Write out exactly the lines from the one with "Attach a file with paperclip icon" through the last line of the data below, but not the pictures.

┌─ Dataset records

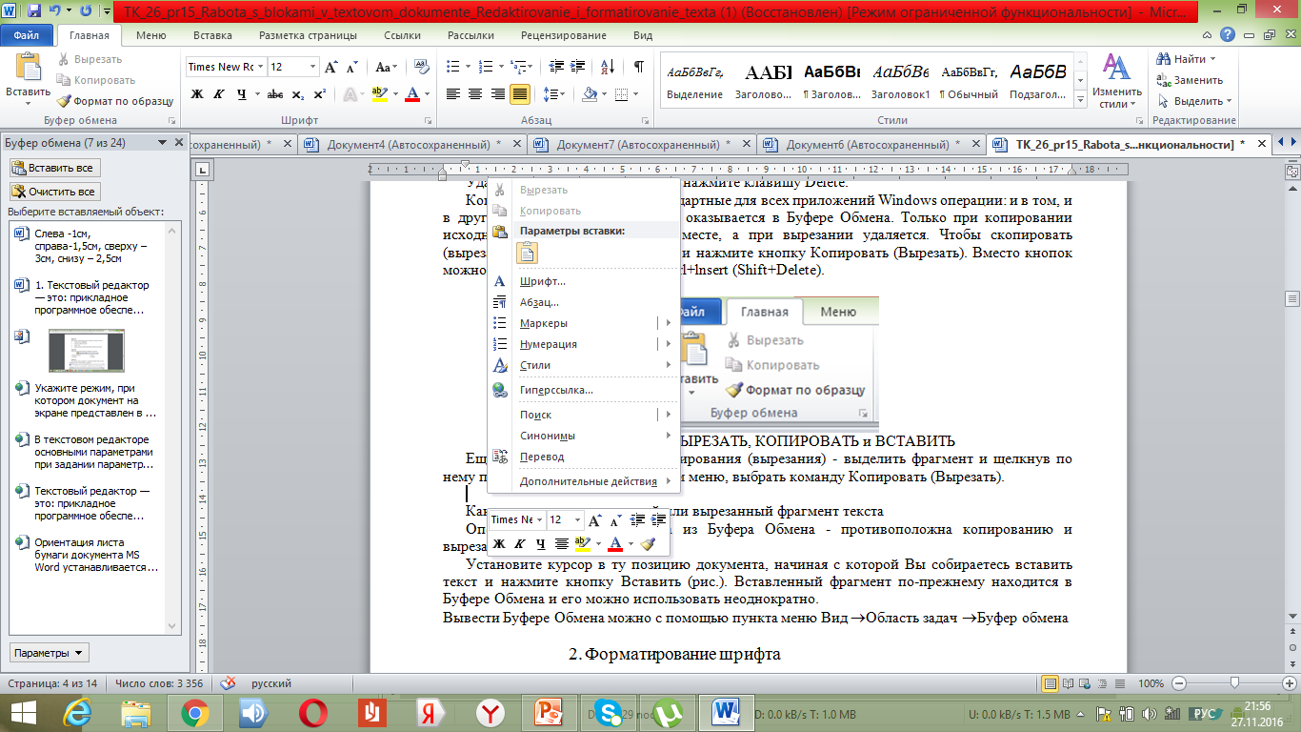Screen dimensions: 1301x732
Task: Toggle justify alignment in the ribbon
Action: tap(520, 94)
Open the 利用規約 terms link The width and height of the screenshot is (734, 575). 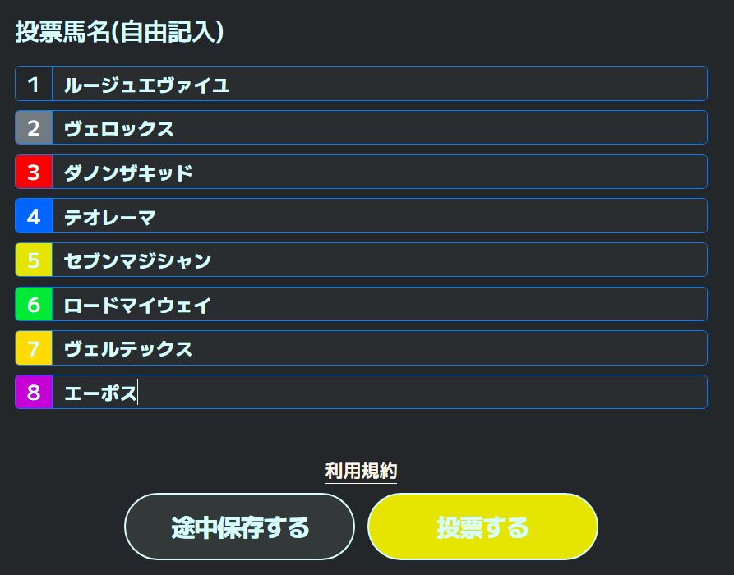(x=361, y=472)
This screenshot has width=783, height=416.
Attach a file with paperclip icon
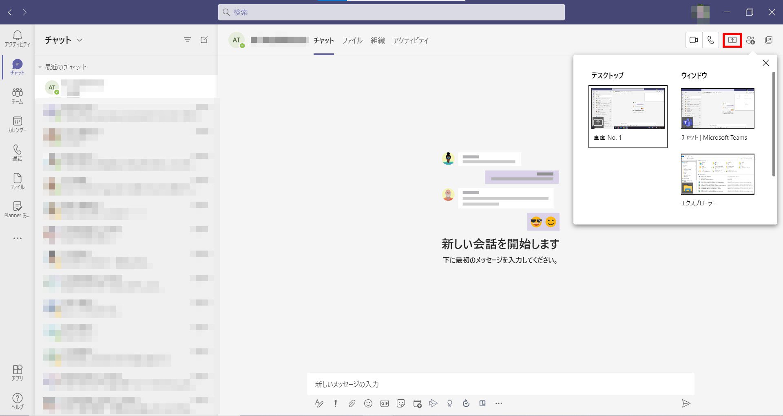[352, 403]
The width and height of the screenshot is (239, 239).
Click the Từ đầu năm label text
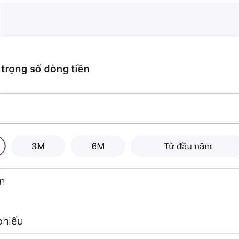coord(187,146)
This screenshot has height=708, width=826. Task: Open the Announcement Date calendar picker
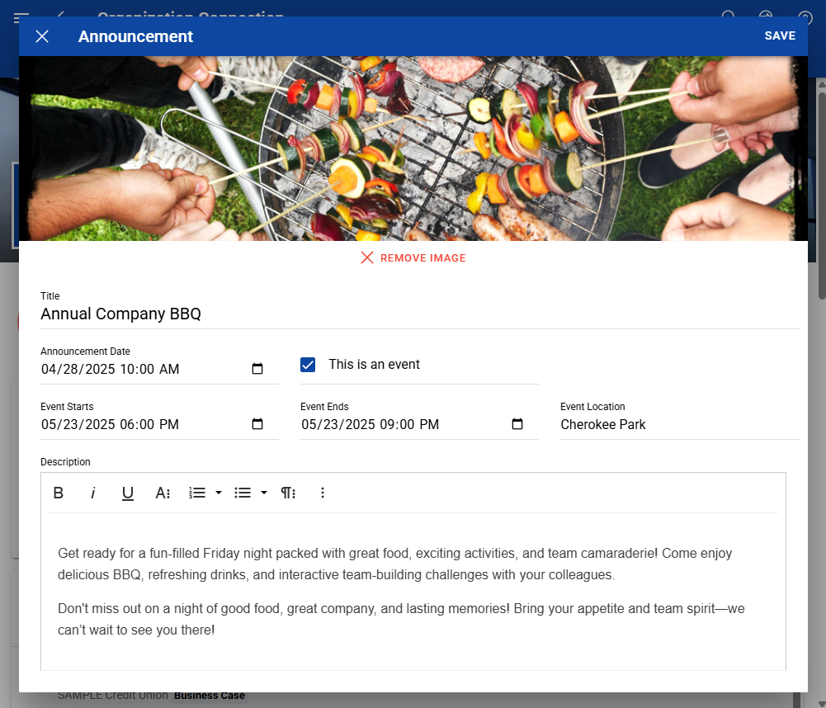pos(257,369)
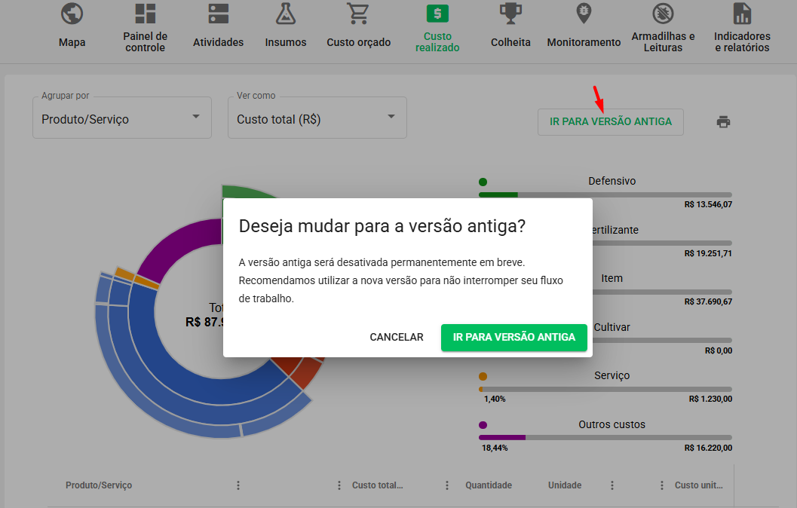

└─

Answer to the problem:
Attach a file with paperclip icon
[352, 403]
The width and height of the screenshot is (239, 239).
Click the Từ đầu năm label text
coord(187,146)
This screenshot has height=708, width=826. Task: Open the Announcement Date calendar picker
pos(257,369)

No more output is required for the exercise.